Sam wasn't selfish to want a different life for himself at all (because that is normal -- growing up means taking what your upbringing has given you and applying it to your own choices, making your own life), but I also don't think Dean was selfish to want him to stay -- Sam is all he has.
I think it's also telling, as Ailleann points out, that Dean never guilted him into staying. Even in the pilot, the decision to return to that life is Sam's, and it's horrible it took Jess's death to provoke it, but it also gave Sam some insight into how John and Dean must have felt when Mary died.
I also think it's always been made clear that Sam doesn't feel what they do is unworthy at all -- his empathy for the victims is often more poignant than Dean's. His focus may have been sharper at times -- don't take the minor cases, focus on finding John and the demon -- but he knows that what they do is something most people can't, and that a lot of people need them.
All of the storylines you say, Morgana, that the show has dropped for Sam don't seem dropped to me -- as Plei points out, they've evolved as the reasons behind his destiny have. Maybe death, however brief, fucked with Sam's psychic visions and telekinetic powers, but either way, I don't the lack of them now makes Sam any less important to the plot.
I think it's also important what both boys have learned as the series has progressed. At the start, it was the younger son wanting normal and the older son blindly loyal to the family tradition -- I think the show has gone to great lengths to make it clear both that Sam has been able to see some of the reasons for John's choices, and that Dean has learned how much damage that upbringing did to both of them, despite whatever good they do when they're saving people. Sam is the one, to me, who remains the least damaged, despite his demonic blood blah blah -- he's still fighting, still willing to believe in them and what they do, and determined to rectify his own mistakes.

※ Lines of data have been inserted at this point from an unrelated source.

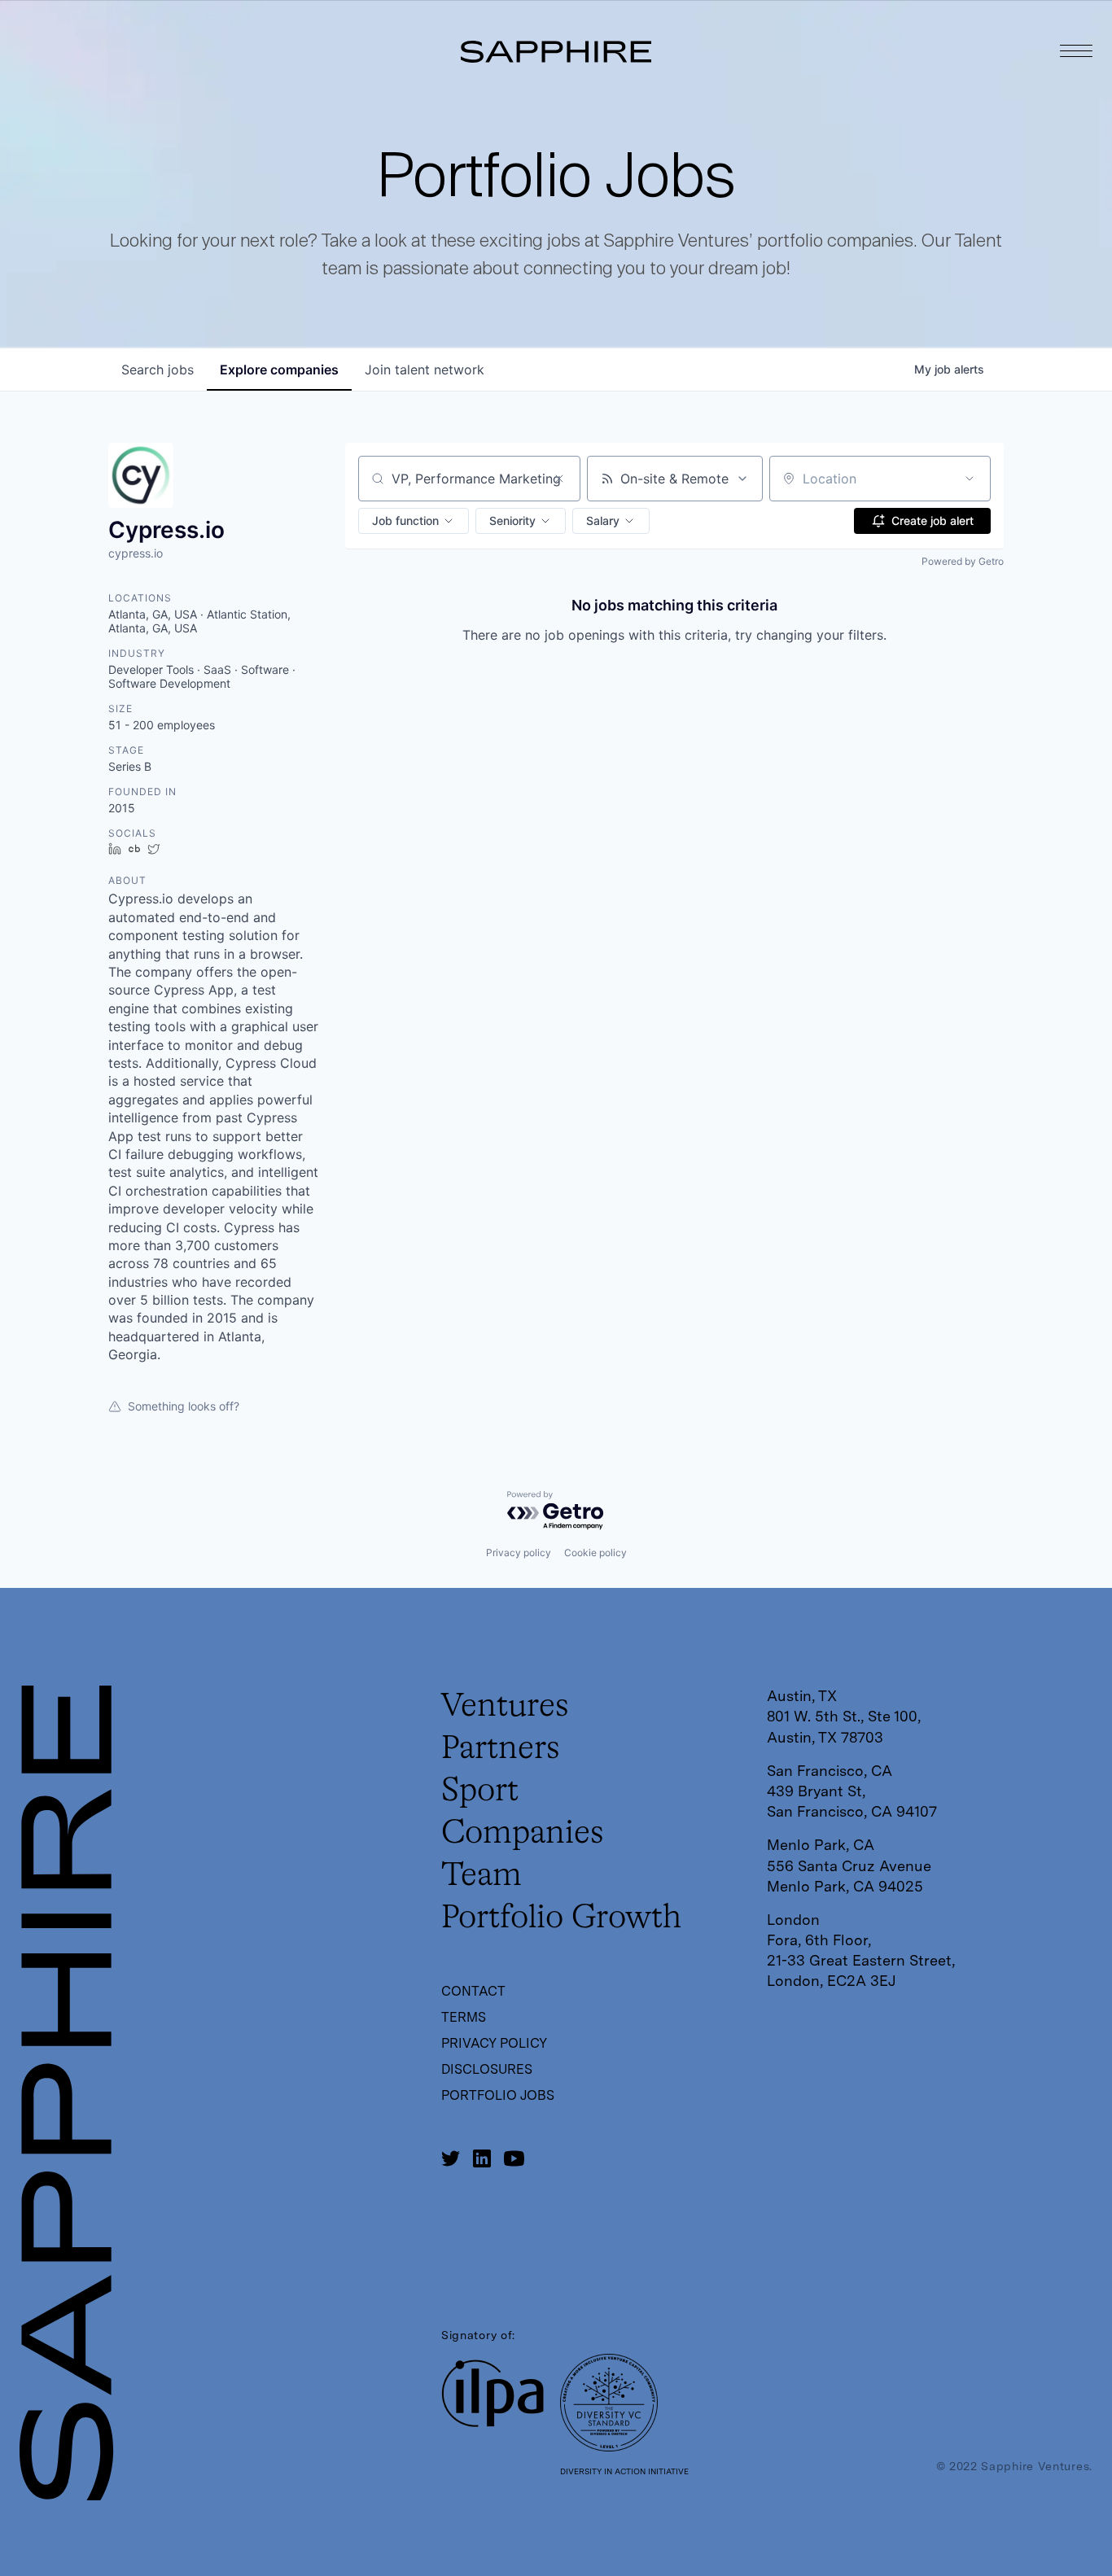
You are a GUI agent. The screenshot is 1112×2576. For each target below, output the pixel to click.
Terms (463, 2017)
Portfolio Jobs (497, 2095)
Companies (522, 1833)
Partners (500, 1749)
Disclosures (486, 2069)
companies (279, 369)
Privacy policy (518, 1552)
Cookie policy (595, 1552)
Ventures (505, 1706)
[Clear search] (559, 478)
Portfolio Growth (561, 1918)
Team (481, 1876)
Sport (480, 1791)
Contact (473, 1991)
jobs (157, 369)
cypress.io (135, 553)
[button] (413, 521)
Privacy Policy (494, 2043)
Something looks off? (183, 1406)
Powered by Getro (963, 561)
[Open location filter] (969, 478)
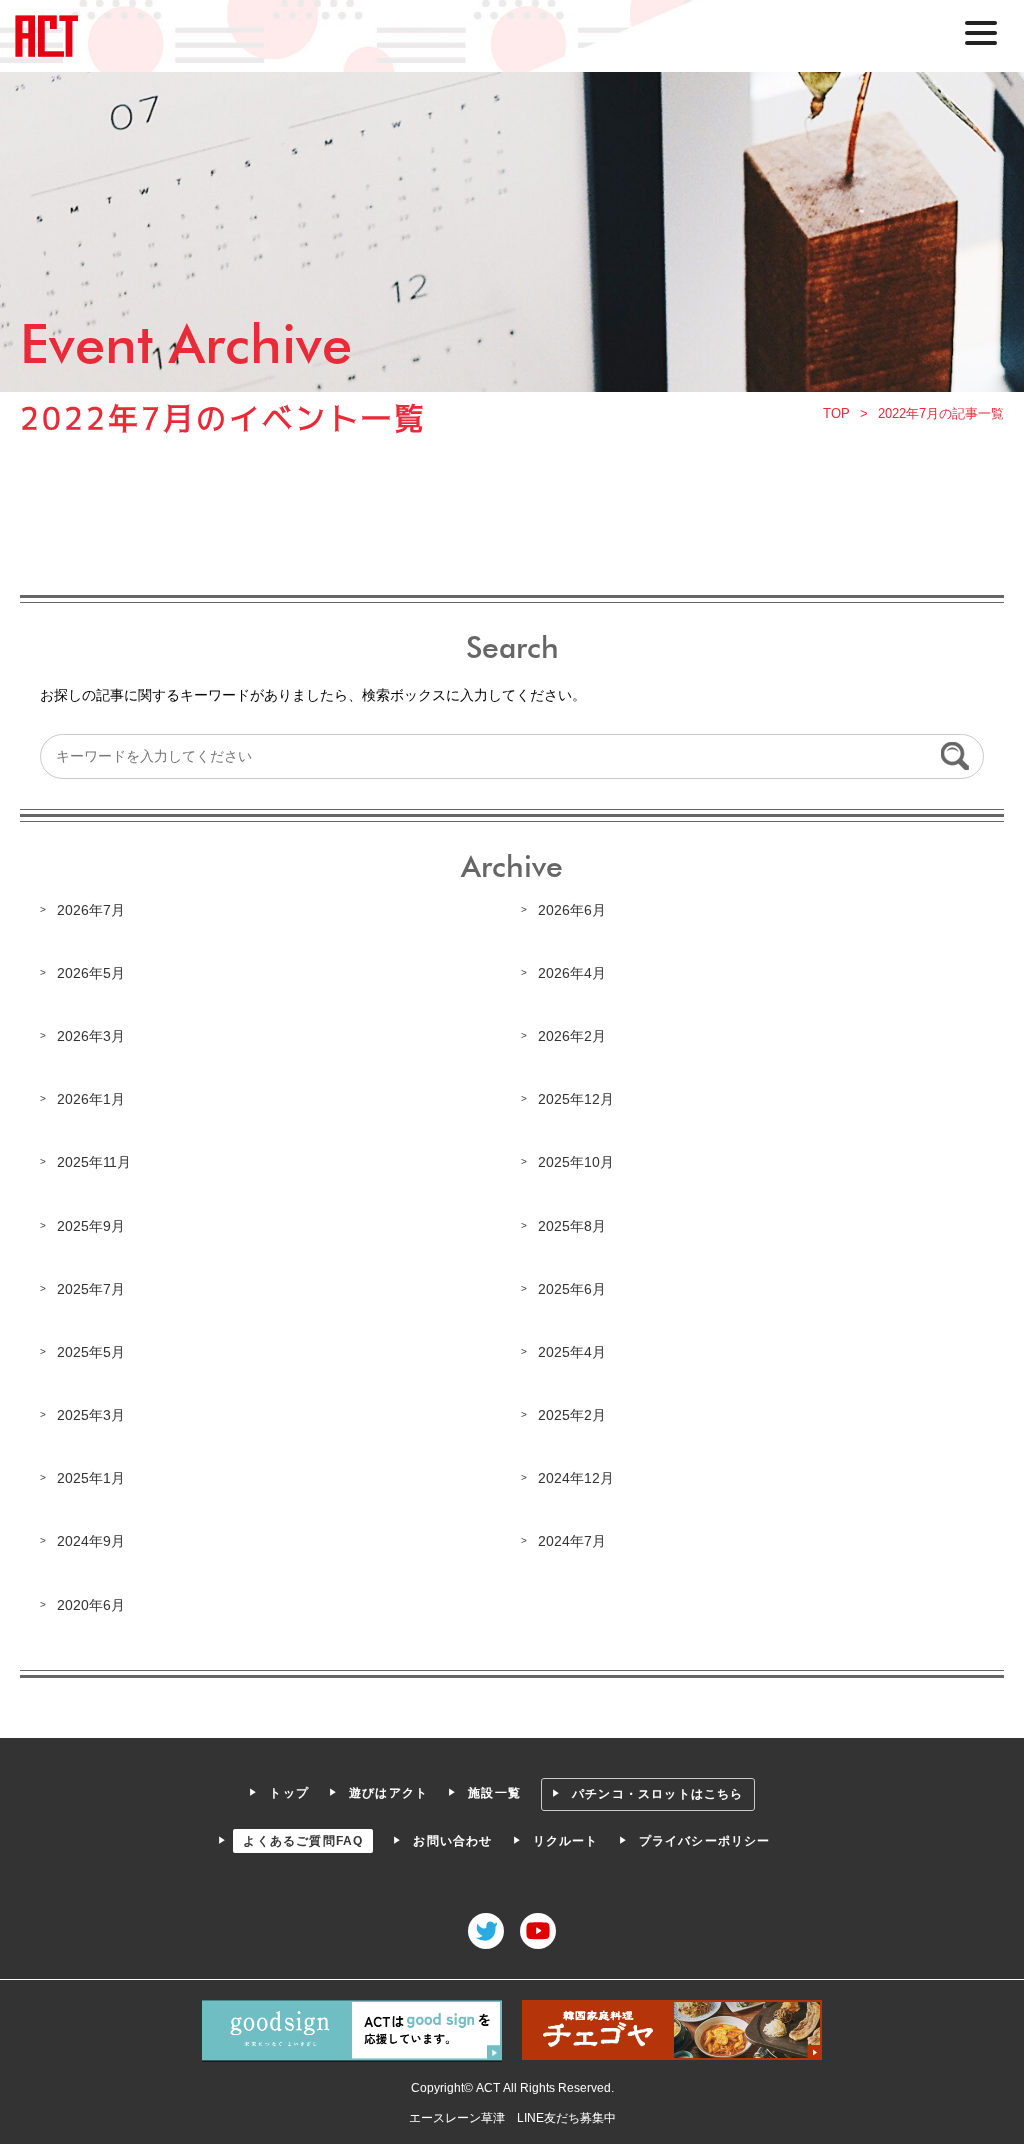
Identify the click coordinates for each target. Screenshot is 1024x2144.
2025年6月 (572, 1289)
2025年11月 (94, 1162)
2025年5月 (91, 1352)
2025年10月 (576, 1162)
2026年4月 (572, 973)
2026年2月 (572, 1036)
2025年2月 (572, 1415)
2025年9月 (91, 1226)
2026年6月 (572, 910)
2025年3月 (91, 1415)
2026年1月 (91, 1099)
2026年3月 (91, 1036)
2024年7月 (572, 1541)
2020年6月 (91, 1605)
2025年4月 (572, 1352)
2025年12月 (576, 1099)
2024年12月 (576, 1478)
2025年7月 (91, 1289)
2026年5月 (91, 973)
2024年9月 (91, 1541)
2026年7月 (91, 910)
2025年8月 (572, 1226)
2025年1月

Neither of them is perfect in my eyes, neither of them is more right than the other (most of the time), and I love them both despite their flaws. If anything, I wish Kripke hadn't decided to make their destiny predestined -- I think it would have been interesting if their choices were solely based on their upbringing, their perspectives, the differences between them.
That said, I like the way they're handling their decisions to fight that destiny, too.